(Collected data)
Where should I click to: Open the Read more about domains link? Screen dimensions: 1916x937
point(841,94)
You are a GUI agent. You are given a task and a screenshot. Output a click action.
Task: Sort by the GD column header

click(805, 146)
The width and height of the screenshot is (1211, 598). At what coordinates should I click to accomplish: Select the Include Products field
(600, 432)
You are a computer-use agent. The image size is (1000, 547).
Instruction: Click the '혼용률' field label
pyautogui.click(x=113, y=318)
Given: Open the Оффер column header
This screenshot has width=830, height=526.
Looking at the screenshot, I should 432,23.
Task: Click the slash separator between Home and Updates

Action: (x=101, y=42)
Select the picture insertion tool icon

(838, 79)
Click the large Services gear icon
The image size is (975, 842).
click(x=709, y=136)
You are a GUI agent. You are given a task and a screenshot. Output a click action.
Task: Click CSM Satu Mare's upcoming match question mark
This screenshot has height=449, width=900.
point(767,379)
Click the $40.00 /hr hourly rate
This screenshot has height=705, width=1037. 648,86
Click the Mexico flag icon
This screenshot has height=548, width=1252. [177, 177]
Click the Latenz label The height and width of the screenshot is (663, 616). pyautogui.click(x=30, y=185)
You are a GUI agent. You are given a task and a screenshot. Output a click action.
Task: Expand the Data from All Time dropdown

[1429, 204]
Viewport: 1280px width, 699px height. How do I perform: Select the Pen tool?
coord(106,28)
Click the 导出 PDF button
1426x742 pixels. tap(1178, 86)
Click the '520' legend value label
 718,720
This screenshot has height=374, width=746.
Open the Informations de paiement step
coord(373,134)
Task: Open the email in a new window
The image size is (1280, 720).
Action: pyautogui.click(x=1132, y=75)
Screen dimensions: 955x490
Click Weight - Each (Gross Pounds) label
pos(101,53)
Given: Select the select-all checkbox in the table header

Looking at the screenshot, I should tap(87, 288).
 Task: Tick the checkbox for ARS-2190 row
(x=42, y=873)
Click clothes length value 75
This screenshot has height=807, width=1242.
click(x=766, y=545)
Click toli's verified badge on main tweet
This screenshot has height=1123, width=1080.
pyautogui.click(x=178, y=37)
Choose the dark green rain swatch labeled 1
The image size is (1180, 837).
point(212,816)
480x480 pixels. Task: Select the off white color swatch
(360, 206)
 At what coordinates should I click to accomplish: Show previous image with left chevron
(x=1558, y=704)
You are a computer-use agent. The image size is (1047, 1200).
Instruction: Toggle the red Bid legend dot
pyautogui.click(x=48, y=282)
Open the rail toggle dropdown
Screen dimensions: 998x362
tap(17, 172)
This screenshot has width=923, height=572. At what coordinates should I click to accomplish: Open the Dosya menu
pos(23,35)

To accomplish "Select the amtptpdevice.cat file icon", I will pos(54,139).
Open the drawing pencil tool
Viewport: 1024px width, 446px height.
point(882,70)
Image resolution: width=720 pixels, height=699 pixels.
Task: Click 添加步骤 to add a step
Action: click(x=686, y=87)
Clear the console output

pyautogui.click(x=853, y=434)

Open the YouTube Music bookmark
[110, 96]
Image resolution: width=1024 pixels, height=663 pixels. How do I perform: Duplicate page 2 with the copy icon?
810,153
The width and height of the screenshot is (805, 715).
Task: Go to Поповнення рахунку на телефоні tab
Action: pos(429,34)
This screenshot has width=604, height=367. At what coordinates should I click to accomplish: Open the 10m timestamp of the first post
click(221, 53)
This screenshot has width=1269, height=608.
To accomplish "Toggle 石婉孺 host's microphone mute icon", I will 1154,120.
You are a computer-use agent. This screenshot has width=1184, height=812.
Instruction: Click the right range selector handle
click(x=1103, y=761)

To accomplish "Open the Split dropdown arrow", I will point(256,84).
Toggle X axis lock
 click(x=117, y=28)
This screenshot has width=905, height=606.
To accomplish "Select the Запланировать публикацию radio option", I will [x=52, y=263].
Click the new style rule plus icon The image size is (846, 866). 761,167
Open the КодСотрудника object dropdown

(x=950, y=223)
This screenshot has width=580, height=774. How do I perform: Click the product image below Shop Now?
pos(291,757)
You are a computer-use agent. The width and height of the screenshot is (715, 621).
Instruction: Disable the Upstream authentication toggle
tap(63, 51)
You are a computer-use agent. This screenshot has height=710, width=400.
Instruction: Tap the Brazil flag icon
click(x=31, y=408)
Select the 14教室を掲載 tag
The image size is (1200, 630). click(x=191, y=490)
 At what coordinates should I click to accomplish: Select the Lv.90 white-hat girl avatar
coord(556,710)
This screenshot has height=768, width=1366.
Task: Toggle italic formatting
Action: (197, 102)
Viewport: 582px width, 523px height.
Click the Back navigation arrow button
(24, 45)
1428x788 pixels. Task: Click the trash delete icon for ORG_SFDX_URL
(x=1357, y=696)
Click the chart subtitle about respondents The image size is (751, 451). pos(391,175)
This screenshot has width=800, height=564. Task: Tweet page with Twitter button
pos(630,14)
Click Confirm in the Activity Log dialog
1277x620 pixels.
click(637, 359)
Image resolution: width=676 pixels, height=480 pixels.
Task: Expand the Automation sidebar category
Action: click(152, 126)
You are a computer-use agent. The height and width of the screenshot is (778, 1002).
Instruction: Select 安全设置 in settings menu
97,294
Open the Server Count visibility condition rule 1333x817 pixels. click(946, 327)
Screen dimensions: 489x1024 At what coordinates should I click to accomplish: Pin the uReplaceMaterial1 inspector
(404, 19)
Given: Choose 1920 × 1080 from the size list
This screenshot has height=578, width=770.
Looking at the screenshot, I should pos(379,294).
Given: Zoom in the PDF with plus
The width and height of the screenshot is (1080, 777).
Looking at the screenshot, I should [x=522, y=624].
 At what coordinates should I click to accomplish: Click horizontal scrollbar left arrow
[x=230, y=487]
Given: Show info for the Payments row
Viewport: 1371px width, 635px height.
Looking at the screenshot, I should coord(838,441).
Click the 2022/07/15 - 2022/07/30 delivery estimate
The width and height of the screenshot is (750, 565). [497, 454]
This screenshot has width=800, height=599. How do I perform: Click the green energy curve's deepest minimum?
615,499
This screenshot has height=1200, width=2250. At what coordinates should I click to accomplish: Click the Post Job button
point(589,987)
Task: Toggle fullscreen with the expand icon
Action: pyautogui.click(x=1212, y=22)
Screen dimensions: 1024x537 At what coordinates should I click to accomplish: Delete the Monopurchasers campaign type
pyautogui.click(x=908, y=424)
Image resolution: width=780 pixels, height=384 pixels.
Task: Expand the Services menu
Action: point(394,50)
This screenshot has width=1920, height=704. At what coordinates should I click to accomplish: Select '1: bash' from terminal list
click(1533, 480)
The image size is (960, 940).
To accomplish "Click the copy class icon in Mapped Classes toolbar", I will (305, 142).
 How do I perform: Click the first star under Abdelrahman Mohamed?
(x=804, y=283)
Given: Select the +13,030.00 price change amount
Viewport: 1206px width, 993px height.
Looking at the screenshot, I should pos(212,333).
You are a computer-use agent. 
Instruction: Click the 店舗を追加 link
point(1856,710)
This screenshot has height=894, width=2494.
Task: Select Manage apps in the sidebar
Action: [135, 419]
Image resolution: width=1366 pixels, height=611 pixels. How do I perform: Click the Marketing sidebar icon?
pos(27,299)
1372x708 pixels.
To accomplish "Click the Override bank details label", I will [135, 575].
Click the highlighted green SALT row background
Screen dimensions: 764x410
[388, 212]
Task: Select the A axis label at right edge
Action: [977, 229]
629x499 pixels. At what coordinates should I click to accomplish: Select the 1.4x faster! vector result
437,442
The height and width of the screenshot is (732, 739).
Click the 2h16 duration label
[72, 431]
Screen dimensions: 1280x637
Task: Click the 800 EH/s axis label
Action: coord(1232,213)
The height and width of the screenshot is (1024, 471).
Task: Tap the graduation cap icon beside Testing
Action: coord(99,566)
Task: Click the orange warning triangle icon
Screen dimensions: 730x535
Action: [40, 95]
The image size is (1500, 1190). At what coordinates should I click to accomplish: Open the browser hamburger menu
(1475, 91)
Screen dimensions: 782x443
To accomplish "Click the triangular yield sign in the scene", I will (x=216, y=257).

• Requirement:
Search the data above for the string "agent". Report every line where it is found.

• Task result:
You are a GUI agent. You are given a task and a screenshot. Output a click action.
You are a computer-use agent. The image size is (1000, 547).
You are a GUI agent. You are given a task and a screenshot. Output a click action.
You are a GUI agent. You are given a task and a screenshot. Output a click action.
You are a computer-use agent. The image size is (1047, 1200).
You are a computer-use agent. This screenshot has width=1184, height=812.
You are a computer-use agent. The width and height of the screenshot is (715, 621).
You are a computer-use agent. This screenshot has height=710, width=400.
You are a computer-use agent. The height and width of the screenshot is (778, 1002).
You are a computer-use agent. 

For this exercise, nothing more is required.